Quant à la douleur, si elle ne lui apparaissait dans les doctrines anciennes que comme un véritable non-sens, ne laissant d’autre alternative qu’un désespoir écrasant ou une révolte stupide et vaine, il en trouvait également dans le christianisme une explication qui était un apaisement pour son esprit et une justification pour sa foi : l’abus de la liberté amenant le désordre, l’épreuve, la souffrance ; et ensuite, l’harmonie reconstituée victorieusement dans la lutte par cette même liberté, aidée d’une force supérieure, soutenue par des perspectives consolantes, radieuses. Il ne prenait pas le change, en présence de l’attitude de quelques hommes qui paraissent maîtriser la douleur avec des vertus toutes païennes, se déclarent jaloux d’accepter la fatalité des lois de la nature, fiers de remplir un rôle dans le jeu de l’univers et de s’évanouir, à l’heure de la mort, « dans le tout sublime. » Il savait bien que ces grands mots n’en imposent pas à la masse des hommes, que le néant ne saurait être une solution pour eux. Il avait entendu trop souvent, quand l’orgueil se taisait, les incroyans confesser eux-mêmes « le désespoir qui s’était emparé d’eux, le jour où, pour la première fois, il était entré dans leur esprit que la mort pouvait être une extinction de l’amour, une séparation des cœurs, un refroidissement éternel, » où, d’un instant à un autre, « les êtres qui faisaient leur vie morale pouvaient leur être enlevés et ne leur seraient jamais rendus [1]. »

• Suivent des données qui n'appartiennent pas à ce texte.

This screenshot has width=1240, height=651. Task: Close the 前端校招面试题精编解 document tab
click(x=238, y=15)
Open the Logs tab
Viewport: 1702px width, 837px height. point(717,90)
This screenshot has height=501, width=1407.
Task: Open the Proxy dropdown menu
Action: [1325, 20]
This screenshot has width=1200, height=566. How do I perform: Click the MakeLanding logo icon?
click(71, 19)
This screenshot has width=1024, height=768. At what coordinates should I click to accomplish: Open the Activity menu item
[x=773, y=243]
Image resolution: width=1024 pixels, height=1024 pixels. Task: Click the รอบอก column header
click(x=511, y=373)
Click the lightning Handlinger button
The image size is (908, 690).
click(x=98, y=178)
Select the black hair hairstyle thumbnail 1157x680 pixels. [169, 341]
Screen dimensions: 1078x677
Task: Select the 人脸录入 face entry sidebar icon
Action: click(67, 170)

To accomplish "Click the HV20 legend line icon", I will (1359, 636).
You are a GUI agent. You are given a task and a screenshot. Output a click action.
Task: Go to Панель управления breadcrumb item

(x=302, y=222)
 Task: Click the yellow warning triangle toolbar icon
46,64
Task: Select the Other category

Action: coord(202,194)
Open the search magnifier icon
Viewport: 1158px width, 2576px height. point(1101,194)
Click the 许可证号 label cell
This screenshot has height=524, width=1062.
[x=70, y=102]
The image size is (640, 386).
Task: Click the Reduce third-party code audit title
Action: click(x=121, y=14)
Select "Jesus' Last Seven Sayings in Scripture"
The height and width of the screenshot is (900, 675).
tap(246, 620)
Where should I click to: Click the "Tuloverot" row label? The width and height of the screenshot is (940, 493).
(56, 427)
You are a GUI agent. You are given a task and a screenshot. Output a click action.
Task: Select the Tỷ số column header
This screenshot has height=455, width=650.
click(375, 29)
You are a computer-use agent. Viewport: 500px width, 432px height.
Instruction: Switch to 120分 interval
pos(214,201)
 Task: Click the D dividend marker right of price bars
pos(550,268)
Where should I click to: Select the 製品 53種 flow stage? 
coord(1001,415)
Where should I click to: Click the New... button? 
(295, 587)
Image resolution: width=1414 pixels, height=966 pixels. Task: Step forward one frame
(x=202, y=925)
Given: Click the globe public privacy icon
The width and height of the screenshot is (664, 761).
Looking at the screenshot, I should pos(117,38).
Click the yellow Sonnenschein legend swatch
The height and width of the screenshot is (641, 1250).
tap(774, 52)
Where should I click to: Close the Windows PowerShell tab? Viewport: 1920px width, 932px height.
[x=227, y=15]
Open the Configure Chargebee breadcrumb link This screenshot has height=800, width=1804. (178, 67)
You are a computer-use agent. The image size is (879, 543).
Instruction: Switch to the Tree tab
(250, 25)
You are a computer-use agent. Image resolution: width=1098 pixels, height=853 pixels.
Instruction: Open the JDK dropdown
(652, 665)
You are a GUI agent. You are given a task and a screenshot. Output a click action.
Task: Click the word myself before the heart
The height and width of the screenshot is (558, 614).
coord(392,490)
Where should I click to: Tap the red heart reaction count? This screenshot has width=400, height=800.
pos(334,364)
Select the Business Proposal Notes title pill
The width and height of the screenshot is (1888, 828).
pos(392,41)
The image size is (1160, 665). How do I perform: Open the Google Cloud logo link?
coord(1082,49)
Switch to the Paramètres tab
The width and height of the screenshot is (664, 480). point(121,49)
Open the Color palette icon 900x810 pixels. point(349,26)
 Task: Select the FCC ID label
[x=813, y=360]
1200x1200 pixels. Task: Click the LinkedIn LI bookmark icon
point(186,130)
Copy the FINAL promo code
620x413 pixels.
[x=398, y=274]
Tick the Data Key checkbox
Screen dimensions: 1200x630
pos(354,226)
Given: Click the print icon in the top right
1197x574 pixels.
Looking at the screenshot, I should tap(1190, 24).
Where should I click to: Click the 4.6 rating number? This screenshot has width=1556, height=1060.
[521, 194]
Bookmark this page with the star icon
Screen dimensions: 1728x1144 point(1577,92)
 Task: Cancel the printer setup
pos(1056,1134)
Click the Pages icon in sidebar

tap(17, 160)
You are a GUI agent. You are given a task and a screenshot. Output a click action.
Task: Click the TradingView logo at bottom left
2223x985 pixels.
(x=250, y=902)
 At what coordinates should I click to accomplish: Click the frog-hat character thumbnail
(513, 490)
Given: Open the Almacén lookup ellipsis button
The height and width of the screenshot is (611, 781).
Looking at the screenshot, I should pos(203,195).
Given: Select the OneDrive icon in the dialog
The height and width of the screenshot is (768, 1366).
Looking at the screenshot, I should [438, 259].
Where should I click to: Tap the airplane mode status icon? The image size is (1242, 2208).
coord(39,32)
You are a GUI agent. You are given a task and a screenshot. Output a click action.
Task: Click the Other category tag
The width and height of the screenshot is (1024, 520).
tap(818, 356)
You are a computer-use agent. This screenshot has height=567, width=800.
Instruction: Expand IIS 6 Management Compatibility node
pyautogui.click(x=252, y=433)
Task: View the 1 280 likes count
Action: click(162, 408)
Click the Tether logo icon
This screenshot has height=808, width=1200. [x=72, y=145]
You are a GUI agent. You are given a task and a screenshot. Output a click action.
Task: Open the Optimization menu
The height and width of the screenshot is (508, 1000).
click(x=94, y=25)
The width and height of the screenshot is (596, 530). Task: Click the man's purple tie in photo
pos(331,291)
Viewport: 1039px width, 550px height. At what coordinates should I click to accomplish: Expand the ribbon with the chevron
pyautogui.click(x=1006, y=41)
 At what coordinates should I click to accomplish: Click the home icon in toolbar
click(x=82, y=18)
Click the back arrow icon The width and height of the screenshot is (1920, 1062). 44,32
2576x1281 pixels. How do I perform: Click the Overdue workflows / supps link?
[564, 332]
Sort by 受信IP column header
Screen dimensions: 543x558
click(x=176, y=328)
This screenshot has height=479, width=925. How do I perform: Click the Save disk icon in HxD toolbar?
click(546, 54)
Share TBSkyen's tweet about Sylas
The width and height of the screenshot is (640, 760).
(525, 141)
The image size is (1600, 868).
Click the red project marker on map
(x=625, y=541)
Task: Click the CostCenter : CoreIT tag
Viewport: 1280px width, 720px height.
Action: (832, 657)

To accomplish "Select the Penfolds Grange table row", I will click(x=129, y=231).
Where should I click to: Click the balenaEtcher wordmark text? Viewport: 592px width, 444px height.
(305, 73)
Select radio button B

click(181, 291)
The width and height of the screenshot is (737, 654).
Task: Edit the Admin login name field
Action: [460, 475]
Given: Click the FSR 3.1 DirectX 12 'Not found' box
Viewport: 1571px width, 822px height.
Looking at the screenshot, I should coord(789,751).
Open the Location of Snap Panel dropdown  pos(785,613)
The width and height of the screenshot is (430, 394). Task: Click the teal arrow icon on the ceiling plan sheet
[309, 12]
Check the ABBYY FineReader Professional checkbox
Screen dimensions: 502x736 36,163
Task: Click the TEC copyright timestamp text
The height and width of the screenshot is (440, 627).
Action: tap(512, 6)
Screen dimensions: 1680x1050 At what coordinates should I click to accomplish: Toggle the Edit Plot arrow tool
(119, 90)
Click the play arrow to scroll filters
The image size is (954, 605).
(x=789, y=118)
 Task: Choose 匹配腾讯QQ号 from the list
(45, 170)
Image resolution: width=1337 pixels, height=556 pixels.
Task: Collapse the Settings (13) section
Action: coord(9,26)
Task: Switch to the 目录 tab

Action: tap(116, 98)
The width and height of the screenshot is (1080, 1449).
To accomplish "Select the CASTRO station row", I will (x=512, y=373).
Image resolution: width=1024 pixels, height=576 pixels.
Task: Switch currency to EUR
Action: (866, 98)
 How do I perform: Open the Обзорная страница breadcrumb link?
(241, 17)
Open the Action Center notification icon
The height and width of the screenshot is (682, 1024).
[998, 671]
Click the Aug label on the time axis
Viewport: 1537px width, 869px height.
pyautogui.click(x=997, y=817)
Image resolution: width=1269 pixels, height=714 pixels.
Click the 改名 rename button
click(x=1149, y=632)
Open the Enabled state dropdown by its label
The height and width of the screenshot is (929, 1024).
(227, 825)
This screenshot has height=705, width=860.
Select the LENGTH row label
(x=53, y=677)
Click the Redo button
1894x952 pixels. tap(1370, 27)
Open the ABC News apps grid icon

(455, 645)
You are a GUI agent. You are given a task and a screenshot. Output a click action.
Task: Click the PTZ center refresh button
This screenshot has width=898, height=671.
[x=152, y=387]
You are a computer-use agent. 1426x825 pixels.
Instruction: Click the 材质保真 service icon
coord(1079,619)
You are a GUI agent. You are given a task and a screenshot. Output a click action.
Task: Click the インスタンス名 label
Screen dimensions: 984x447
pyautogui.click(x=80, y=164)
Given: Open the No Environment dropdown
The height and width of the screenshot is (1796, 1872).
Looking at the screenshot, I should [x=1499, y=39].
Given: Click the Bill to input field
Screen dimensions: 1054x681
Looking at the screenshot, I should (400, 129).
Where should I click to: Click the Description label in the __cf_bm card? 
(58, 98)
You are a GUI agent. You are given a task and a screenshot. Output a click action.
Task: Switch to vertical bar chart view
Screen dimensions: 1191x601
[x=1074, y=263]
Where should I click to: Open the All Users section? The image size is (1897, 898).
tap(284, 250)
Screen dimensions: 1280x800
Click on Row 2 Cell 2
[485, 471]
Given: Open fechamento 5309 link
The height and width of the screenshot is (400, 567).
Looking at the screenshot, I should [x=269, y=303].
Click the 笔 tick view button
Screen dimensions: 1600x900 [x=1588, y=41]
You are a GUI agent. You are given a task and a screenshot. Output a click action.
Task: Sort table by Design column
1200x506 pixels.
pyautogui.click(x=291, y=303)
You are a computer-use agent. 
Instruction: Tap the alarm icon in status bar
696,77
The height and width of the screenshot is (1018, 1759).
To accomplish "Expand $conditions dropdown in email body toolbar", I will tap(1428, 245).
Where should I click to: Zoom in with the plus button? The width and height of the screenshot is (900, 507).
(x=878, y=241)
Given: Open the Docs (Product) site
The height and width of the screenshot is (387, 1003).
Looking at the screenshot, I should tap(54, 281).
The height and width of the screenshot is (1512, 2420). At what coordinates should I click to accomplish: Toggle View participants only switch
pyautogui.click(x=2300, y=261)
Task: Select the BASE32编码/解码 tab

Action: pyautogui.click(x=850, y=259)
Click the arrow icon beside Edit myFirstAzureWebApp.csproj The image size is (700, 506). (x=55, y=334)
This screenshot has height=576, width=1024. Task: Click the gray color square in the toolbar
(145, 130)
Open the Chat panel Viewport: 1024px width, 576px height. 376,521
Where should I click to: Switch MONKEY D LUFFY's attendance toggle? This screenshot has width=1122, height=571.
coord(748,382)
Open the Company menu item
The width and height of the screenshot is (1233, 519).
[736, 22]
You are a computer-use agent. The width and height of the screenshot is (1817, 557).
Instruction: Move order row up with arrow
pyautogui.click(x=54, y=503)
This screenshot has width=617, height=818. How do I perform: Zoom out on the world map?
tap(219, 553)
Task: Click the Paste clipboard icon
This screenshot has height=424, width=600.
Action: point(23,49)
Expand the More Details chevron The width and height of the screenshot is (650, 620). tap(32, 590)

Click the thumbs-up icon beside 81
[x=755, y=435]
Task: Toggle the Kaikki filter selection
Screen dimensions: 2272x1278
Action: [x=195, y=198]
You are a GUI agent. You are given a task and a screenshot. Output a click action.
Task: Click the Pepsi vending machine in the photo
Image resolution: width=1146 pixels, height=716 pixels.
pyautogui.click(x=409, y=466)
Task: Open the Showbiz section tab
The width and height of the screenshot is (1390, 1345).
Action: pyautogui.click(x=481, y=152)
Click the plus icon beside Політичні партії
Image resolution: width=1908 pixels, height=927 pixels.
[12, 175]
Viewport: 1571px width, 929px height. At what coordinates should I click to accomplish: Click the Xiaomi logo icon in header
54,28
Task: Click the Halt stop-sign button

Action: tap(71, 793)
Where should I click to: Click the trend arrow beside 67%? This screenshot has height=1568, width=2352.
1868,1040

Mais ce qu’il ne se lassait point d’admirer, et ce qui fortifiait encore sa croyance, ce n’est pas seulement que la douleur soit expliquée, consolée, vaincue par le christianisme, c’est qu’il la transfigure au point que ce qui était humiliation, châtiment, devienne instrument de triomphe et cause d’allégresse ; c’est qu’il fasse de la douleur, du sacrifice, volontairement acceptés, une illumination, un affranchissement, et la source même des plus grandes vertus, des plus hautes actions.

  1. M. Guyau.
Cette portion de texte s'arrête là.